_GIVEN EXERCISE_
Rewrite all of the items below as a single numbered list, one entry per line, and leave out any blank lines.

----------------------------------------

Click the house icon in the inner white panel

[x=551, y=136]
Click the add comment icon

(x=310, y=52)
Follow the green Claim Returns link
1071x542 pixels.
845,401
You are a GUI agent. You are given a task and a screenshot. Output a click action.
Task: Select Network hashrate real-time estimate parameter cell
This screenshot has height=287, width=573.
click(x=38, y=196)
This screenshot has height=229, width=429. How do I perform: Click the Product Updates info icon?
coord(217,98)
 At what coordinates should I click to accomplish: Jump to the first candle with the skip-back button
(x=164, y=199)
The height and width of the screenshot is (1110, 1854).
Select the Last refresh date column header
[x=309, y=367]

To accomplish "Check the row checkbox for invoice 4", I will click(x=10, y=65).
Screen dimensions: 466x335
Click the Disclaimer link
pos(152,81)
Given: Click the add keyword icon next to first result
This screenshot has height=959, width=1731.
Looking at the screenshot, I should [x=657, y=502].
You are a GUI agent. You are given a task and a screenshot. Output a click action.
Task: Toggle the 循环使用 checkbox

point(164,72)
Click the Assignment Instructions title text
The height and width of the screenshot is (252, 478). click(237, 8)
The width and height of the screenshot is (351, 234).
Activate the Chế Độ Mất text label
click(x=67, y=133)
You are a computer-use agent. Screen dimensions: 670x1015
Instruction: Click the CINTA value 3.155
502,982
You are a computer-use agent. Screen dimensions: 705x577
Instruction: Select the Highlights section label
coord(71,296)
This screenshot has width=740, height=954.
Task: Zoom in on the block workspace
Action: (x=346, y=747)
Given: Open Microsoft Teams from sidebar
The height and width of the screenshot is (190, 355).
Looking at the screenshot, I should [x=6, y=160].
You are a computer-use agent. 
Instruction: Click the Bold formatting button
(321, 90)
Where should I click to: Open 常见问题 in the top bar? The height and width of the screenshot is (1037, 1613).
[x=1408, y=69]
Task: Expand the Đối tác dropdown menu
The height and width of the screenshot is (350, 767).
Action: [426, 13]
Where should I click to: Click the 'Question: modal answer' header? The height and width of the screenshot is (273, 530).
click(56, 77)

----------------------------------------

_ANSWER TO THE EXERCISE_
1. Click the house icon in the inner white panel
2. [x=551, y=136]
3. Click the add comment icon
4. (x=310, y=52)
5. Follow the green Claim Returns link
6. 1071x542 pixels.
7. 845,401
8. You are a GUI agent. You are given a task and a screenshot. Output a click action.
9. Task: Select Network hashrate real-time estimate parameter cell
10. This screenshot has height=287, width=573.
11. click(x=38, y=196)
12. This screenshot has height=229, width=429. How do I perform: Click the Product Updates info icon?
13. coord(217,98)
14.  At what coordinates should I click to accomplish: Jump to the first candle with the skip-back button
15. (x=164, y=199)
16. The height and width of the screenshot is (1110, 1854).
17. Select the Last refresh date column header
18. [x=309, y=367]
19. To accomplish "Check the row checkbox for invoice 4", I will click(x=10, y=65).
20. Screen dimensions: 466x335
21. Click the Disclaimer link
22. pos(152,81)
23. Given: Click the add keyword icon next to first result
24. This screenshot has height=959, width=1731.
25. Looking at the screenshot, I should [x=657, y=502].
26. You are a GUI agent. You are given a task and a screenshot. Output a click action.
27. Task: Toggle the 循环使用 checkbox
28. point(164,72)
29. Click the Assignment Instructions title text
30. The height and width of the screenshot is (252, 478). click(237, 8)
31. The width and height of the screenshot is (351, 234).
32. Activate the Chế Độ Mất text label
33. click(x=67, y=133)
34. You are a computer-use agent. Screen dimensions: 670x1015
35. Instruction: Click the CINTA value 3.155
36. 502,982
37. You are a computer-use agent. Screen dimensions: 705x577
38. Instruction: Select the Highlights section label
39. coord(71,296)
40. This screenshot has width=740, height=954.
41. Task: Zoom in on the block workspace
42. Action: (x=346, y=747)
43. Given: Open Microsoft Teams from sidebar
44. The height and width of the screenshot is (190, 355).
45. Looking at the screenshot, I should [x=6, y=160].
46. You are a computer-use agent. 
47. Instruction: Click the Bold formatting button
48. (321, 90)
49. Where should I click to: Open 常见问题 in the top bar? The height and width of the screenshot is (1037, 1613).
50. [x=1408, y=69]
51. Task: Expand the Đối tác dropdown menu
52. The height and width of the screenshot is (350, 767).
53. Action: [426, 13]
54. Where should I click to: Click the 'Question: modal answer' header? The height and width of the screenshot is (273, 530).
55. click(56, 77)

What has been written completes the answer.